The State vs John Hayes

★★★★
theatre review (edinburgh) | Read in About 2 minutes
Published 21 Aug 2013
33332 large
115270 original

Tomorrow, Elyese Dukie will die. It’s Texas, 1959, and she’s on Death Row for murdering two people. But is she alone? Because looking out of the mirror (or so she claims) is John Hayes, the man who did it. And talking about him could mean the difference between psychiatric hospital and the executioner’s chair.

Actress Lucy Roslyn’s one-woman debut play has an intimate intensity devoid of histrionics. Based on research into female killers, it’s a gripping character study that never makes excuses for its subject but also refuses to pass easy judgements.

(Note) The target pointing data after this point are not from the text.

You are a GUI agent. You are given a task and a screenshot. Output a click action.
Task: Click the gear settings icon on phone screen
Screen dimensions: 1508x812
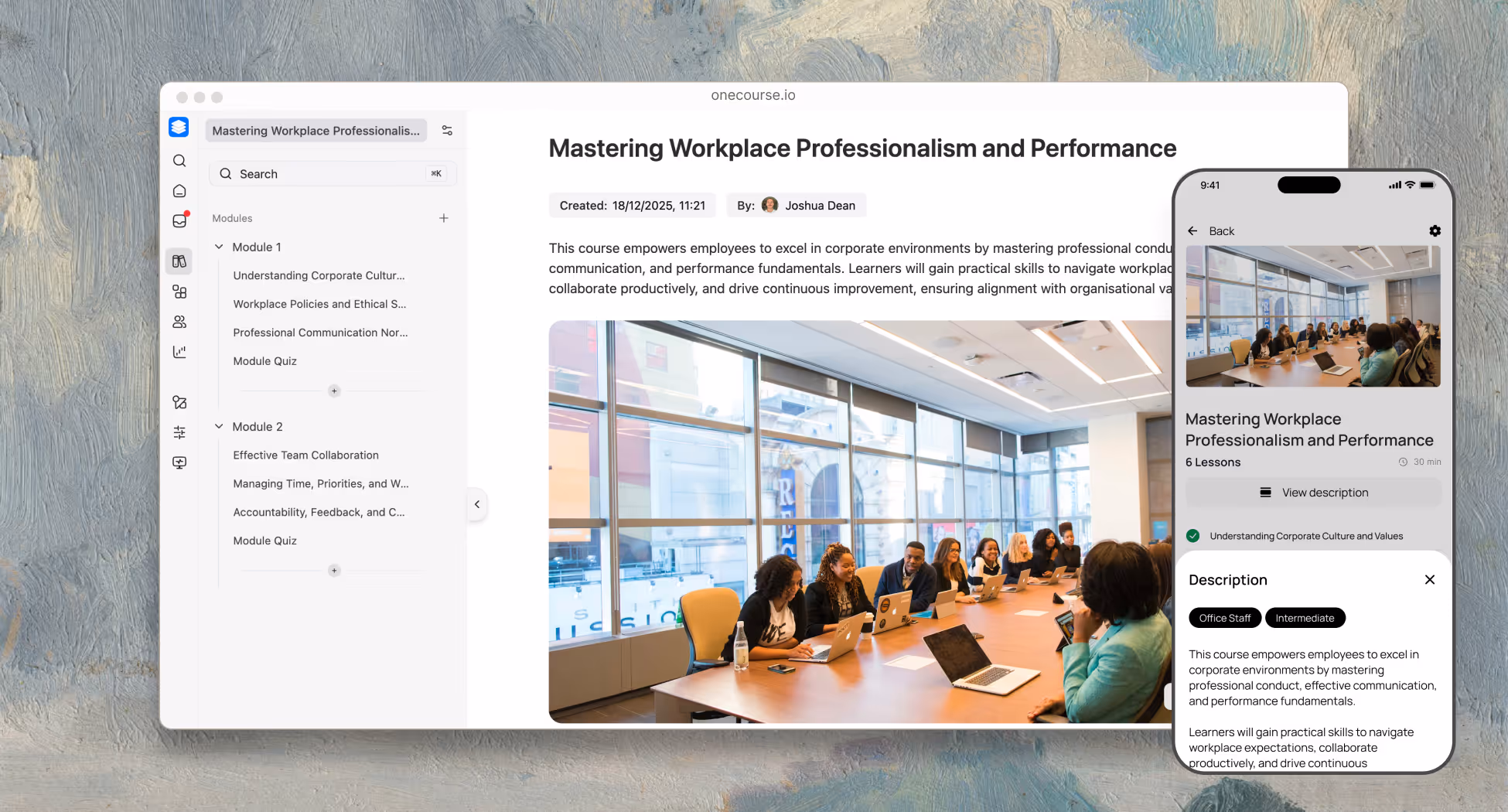point(1435,231)
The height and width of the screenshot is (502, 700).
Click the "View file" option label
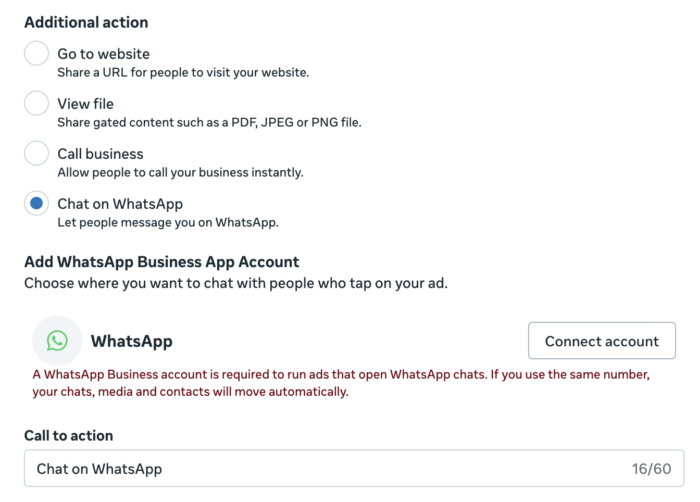tap(85, 104)
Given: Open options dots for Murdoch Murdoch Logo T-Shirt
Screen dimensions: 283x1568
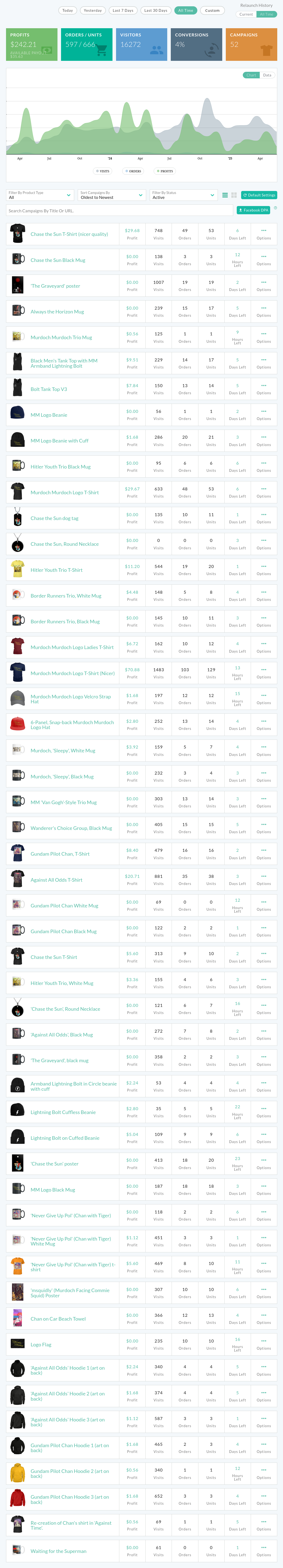Looking at the screenshot, I should tap(264, 489).
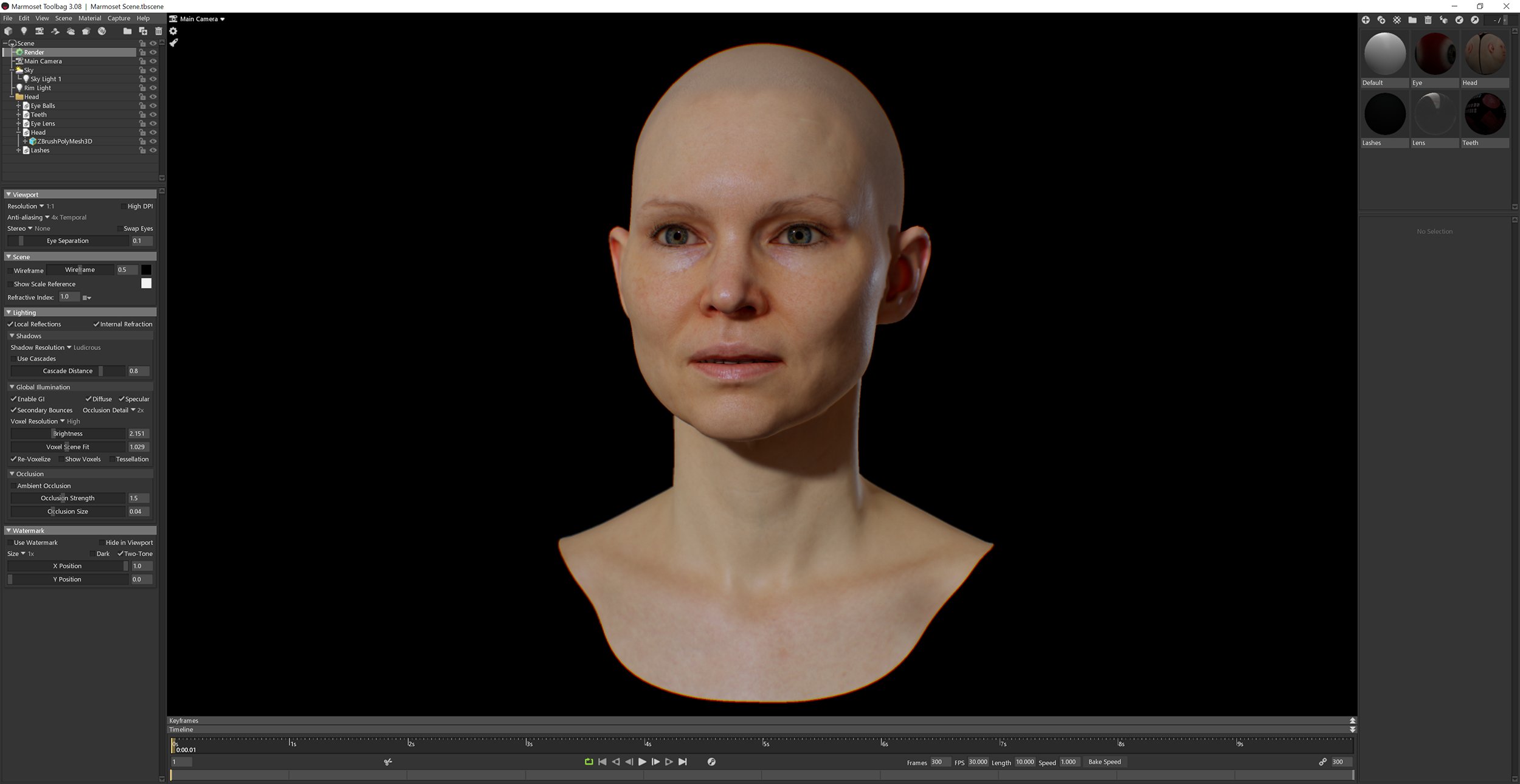Image resolution: width=1520 pixels, height=784 pixels.
Task: Open the Capture menu
Action: pyautogui.click(x=119, y=18)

Sat on a bare bed, hair short and wearing a baggy, prison-issue denim shirt, Roslyn is spikily androgynous as Elyese. Her eyes glint and her rolling Southern accent slips into dry sarcasm as she promises to tell us the truth about John, flirts with us and challenges us in moments of cold anger.

It’s a multi-layered performance, riven with the pain of the outsider, shaded with awkward vulnerability and with a calculating edge as sharp as a shark’s smile. Elyese’s story is one of violent love and a life spent trying to fit into boxes made by others. The women she yearns for only want her as John.

The taut writing crackles with dark wit as Elyese imitates her stuttering lawyer, her father, her husband and her girlfriends, while painting a lurid picture of need and despair in her all-female prison wing. She pulls us in before making us doubt. How real is John? Roslyn lets the question hang in the air.